FINRA fines Cantor Fitzgerald for locking or crossing quotations

Cantor Fitzgerald & Co has agreed to pay a fine as a part of a settlement with the United States Financial Industry Regulatory Authority (FINRA).

From April 1, 2016 through December 31, 2018 (the Review Period), the firm failed to implement policies and procedures that reasonably avoid displaying, or engaging in a pattern or practice of displaying, locking or crossing quotations in over-the-counter (OTC) Equity Securities, in violation of FINRA Rules 6437 and 2010.

Let’s note that FINRA Rule 6437 (the Locked/Crossed Rule) requires FINRA members to implement policies and procedures that reasonably avoid displaying, or engaging in a pattern or practice of displaying, locking or crossing quotations in any OTC Equity Security.

During the Review Period, Cantor Fitzgerald entered quotations that locked or crossed the market in OTC Equity Securities. In certain situations, the firm locked or crossed quotations in OTC Equity Securities, and either did not contact other market participants prior to locking or crossing the market, or otherwise failed to take reasonable steps to unlock or uncross the market after it displayed a quotation that locked or crossed the market.

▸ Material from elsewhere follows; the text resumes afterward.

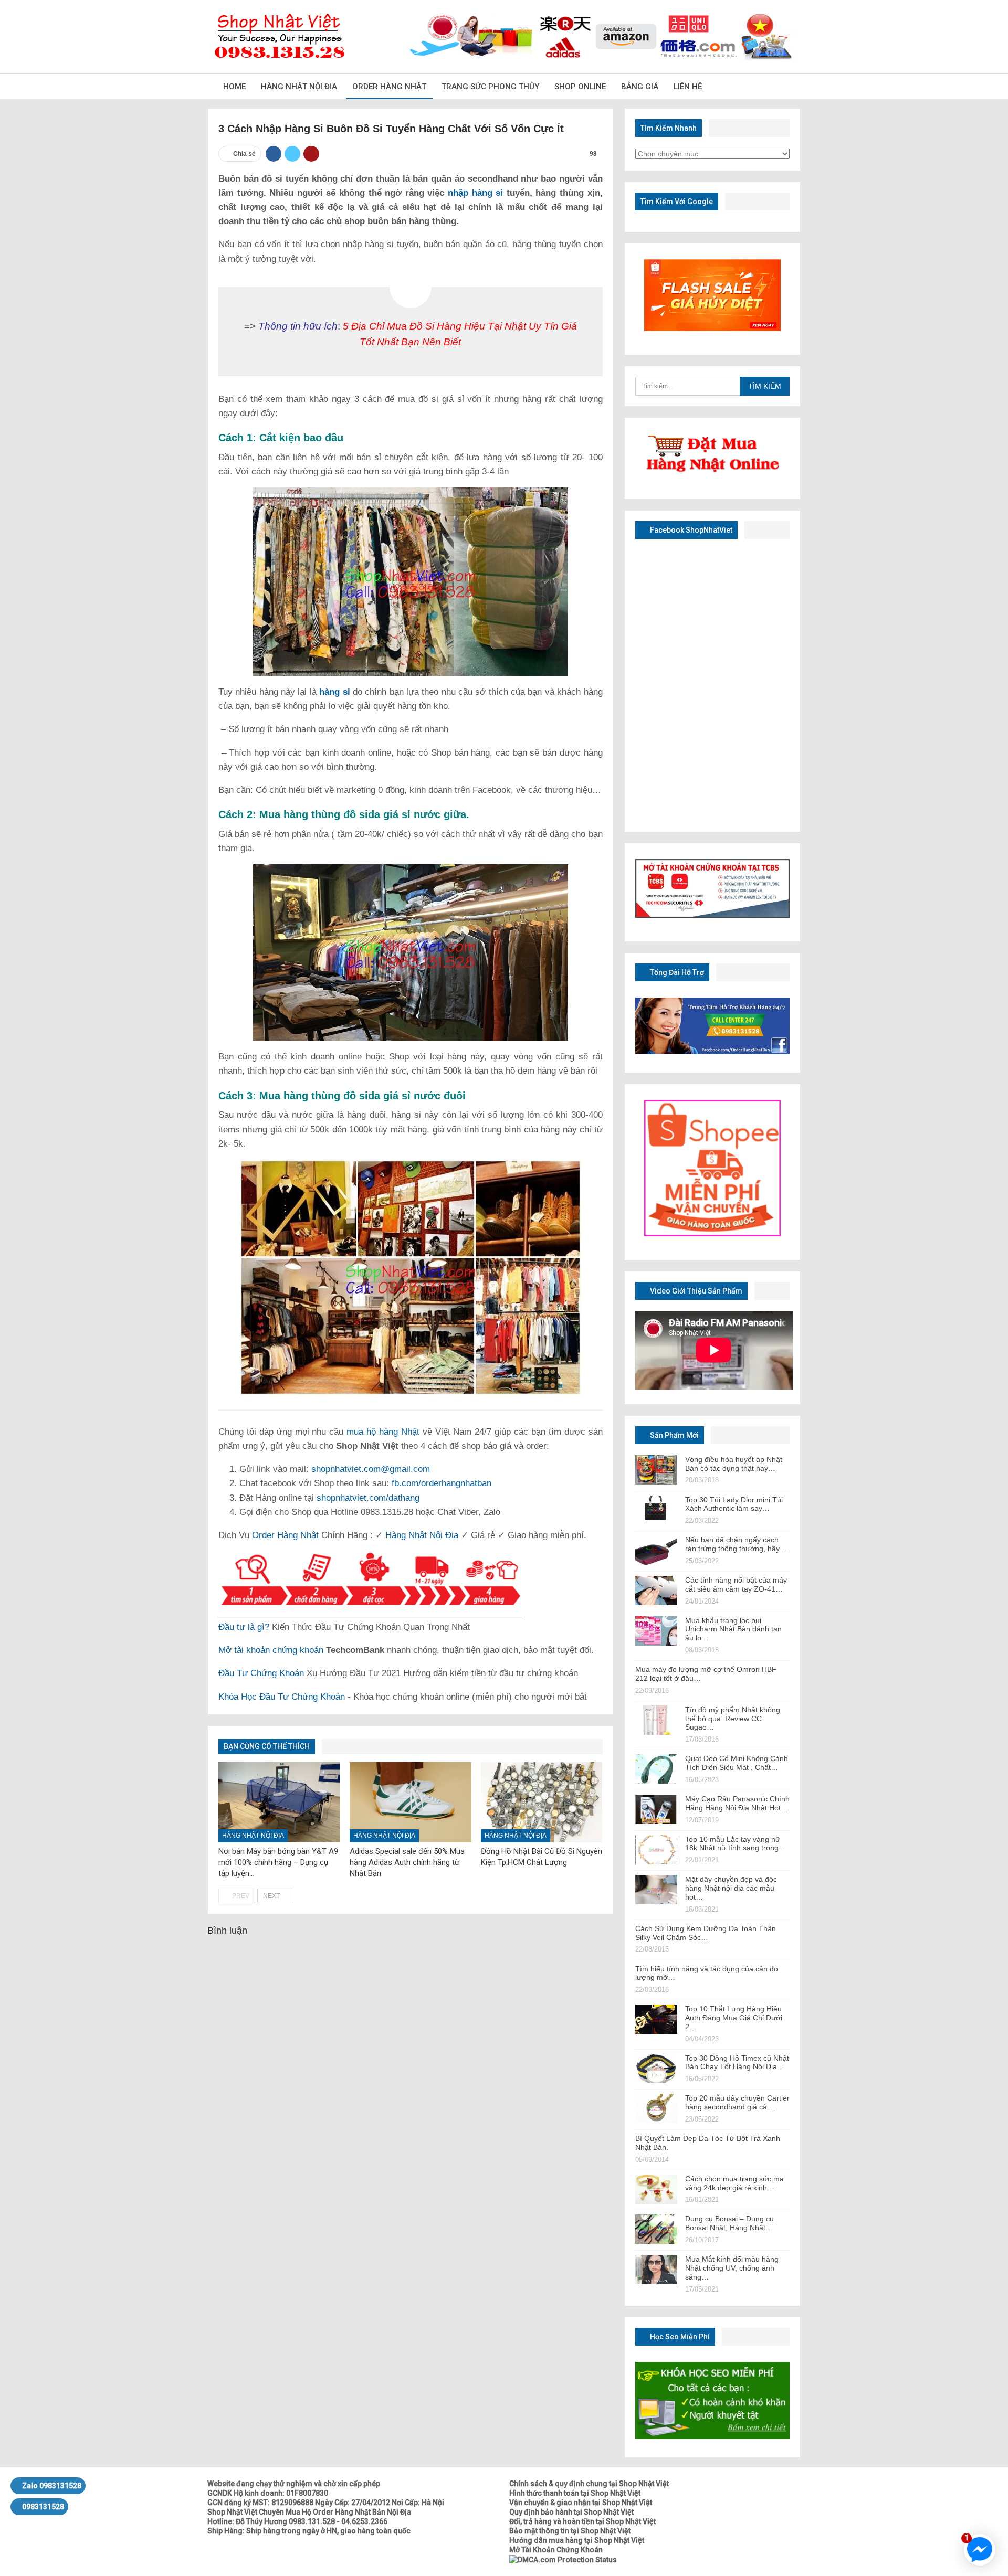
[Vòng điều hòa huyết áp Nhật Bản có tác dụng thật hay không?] (656, 1470)
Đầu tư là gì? (243, 1627)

Although the firm had in place certain policies and procedures designed to avoid locking and crossing quotations in OTC Equity Securities, those policies and procedures did not provide the firm’’s traders with reasonable guidance for how to avoid or resolve a locked or crossed market. For example, the firm employed a system-generated warning that appeared if a quotation entered by a firm trader would lock or cross the market.

Although its traders had the ability to manually override this warning system, the firm did not provide reasonable guidance to its traders regarding their obligations in entering quotations that may lock or cross markets, or what actions to take after entering quotations that locked or crossed the market.

Thus, during the Review Period, the firm failed to implement policies and procedures that were reasonably designed to avoid displaying, or engaging in a pattern or practice of displaying, locking or crossing quotations in OTC Equity Securities. Therefore, Respondent violated FINRA Rules 6437 and 2010.

Moreover, from April 1, 2016 through May 15, 2019, the firm also failed to establish, maintain, and enforce WSPs that were reasonably designed achieve compliance with FINRA Rule 6437.

Specifically, although the firm had issued a supervisory manual that required a supervisor to review a report that identified each instance of locked or crossed markets in OTC Equity Securities, it did not specify the process by which the supervisor was required to review the instances that were identified by the firm’s supervisory system.

On May 15, 2019, the firm sold its wholesale OTC market making business, which was the business that implicated the requirements of FINRA Rule 6437. As of that date, the firm ceased conducting business that would require compliance with FINRA Rule 6437.

As a result, the firm failed to establish, maintain, and enforce WSPs reasonably designed to achieve compliance with the firm’s obligations to avoid displaying, or engaging in a pattern or practice of displaying, locking or crossing quotations in OTC Equity Securities.

As a part of the settlement, the firm agrees to a censure and a fine of $50,000.